- Gegevens
- Hits: 676
De Maas
Wij leerden vroeger dat Nederland Grote Rivieren heeft. De Waal, de Maas en de Rijn. Er zijn er nog wel een of twee meer maar dat is niks anders dan andere namen voor dezelfde stroom. In vergelijking met de Mississippi, de Amazone en Rio Grande stelt het natuurlijk allemaal niet veel voor maar toch hebben we wel ontzag voor onze Woeste Wateren. Nou is de Maas van de Grote Drie natuurlijk helemaal een petieterig maalstroompje. Die is namelijk getemd. Gekanaliseerd heet dat dan. Dat is een hoop gedoe om de stroming te beteugelen en de onhandige bochten af te snijden. Stuwen moeten het verval binnen de perken houden waardoor het water minder snel naar zee wil. Lastig voor de scheepvaart, zo’n stuw. Dus kwamen naast zo’n stuw sluizen die de bootjes omhoog of omlaag schudde. Waarmee de Maas een tamme brede sloot werd. Toch heb ik meer met de Maas dan met zijn grotere broers. Als jochie heb ik daar veel met steentjes staan keilen. De truc was een zo plat mogelijke steen te zoeken en te wachten totdat de golven van passerende Kempenaren (Belgisch vrachtschip) uitgegolfd waren. Een grote platte steen was geschikt omdat die een groter oppervlak had. Maar een kleine was lichter… Vreselijk dilemma dus! Ook leuk was lange tijd met je kont in het gras gewoon naar de schepen kijken. Nationaliteiten tellen. Best moeilijk voor snotneuzen, want die Belgische en Duitse vlag lijken erg op elkaar. De Nederlandse en de Franse trouwens ook. Heel zelden kwam er wel eens een Zwitser met het smeltwater mee.

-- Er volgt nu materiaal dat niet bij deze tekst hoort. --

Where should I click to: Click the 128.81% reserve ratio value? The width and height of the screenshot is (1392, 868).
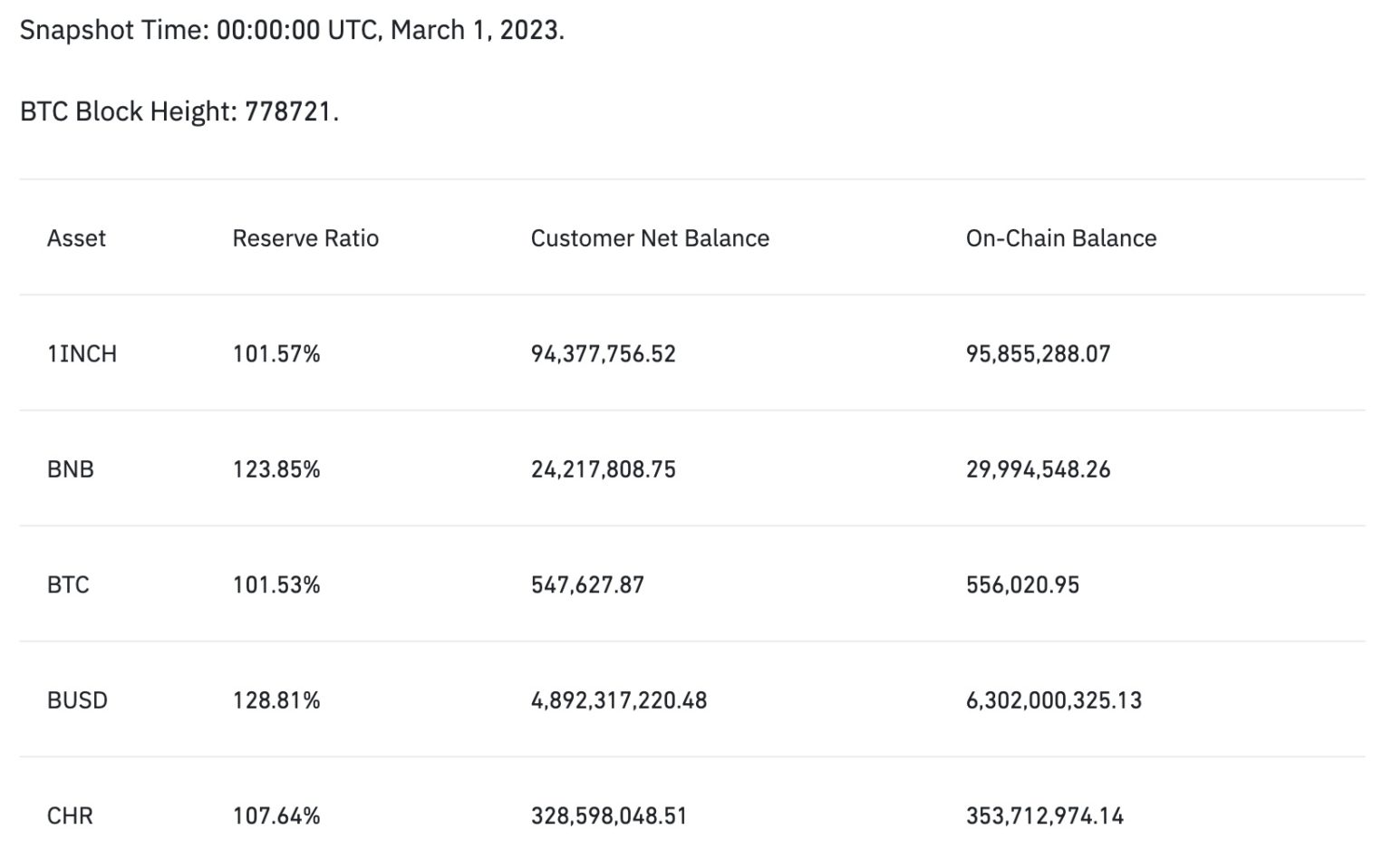coord(276,700)
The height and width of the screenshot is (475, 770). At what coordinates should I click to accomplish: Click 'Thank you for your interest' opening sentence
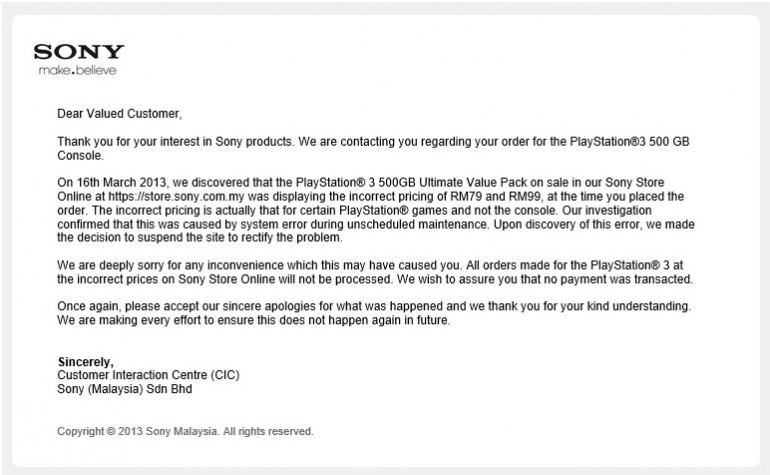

In die tijd kon en mocht je nog gewoon zwemmen in de Maas. Golven van passerende schepen waren fun. Hoe hoger hoe beter! Grote schepen betekende vaak hoge golven. Maar vergeet niet die kleine slepers. Krachtpatsers van een meter of zeven, helemaal gevuld met motor! Als daar twee of drie vrachtschepen achter hingen en dan ook nog richting België koersten, (stroom-op) dan ging dat tergend langzaam en was er nauwelijks fun te beleven. Maar als ze bevrijd van hun last richting Rotjeknor koersten dan moesten de oevers het wel ontgelden. Eind jaren zestig werden er steeds vaker duwboten gesignaleerd op de vloeibare grens tussen Brabant en Limburg. Dat was qua golfslag kicken! Zeker als die bakken ongeladen waren: De schroef kwam nét niet boven het water uit en dat betekende code oranje! Maar ook vier geladen bakken vóór de schipper z´n snuit, was wel code geel. Veel diepgang en dus veel waterverplaatsing. Verder was de positie van de schuit erg medebepalend voor de mate van golfslag. Een schipper die stuurboordwal hield terwijl jij op de linkeroever aan het poedelen was, zette geen zoden aan de dijk. En ook geen golven tussen de kribben trouwens.
Dat alles is niet meer dan nostalgie maar de Maas heeft ook één belangrijk aspect wat zijn medewaterwegen ontberen: hij zet allerlei moois af in ons land. Dat begint al meteen bij binnenkomst. Ga maar na; Maastricht is de mooiste stad van het land. Verderop volgen nog meer mooie dingen. Roermond, Grave, Heusden. Wat daarbij opvalt is dat de spoeling steeds dunner wordt. Aan het einde is de koek dan ook helemaal op. Rotterdam is het eindpunt.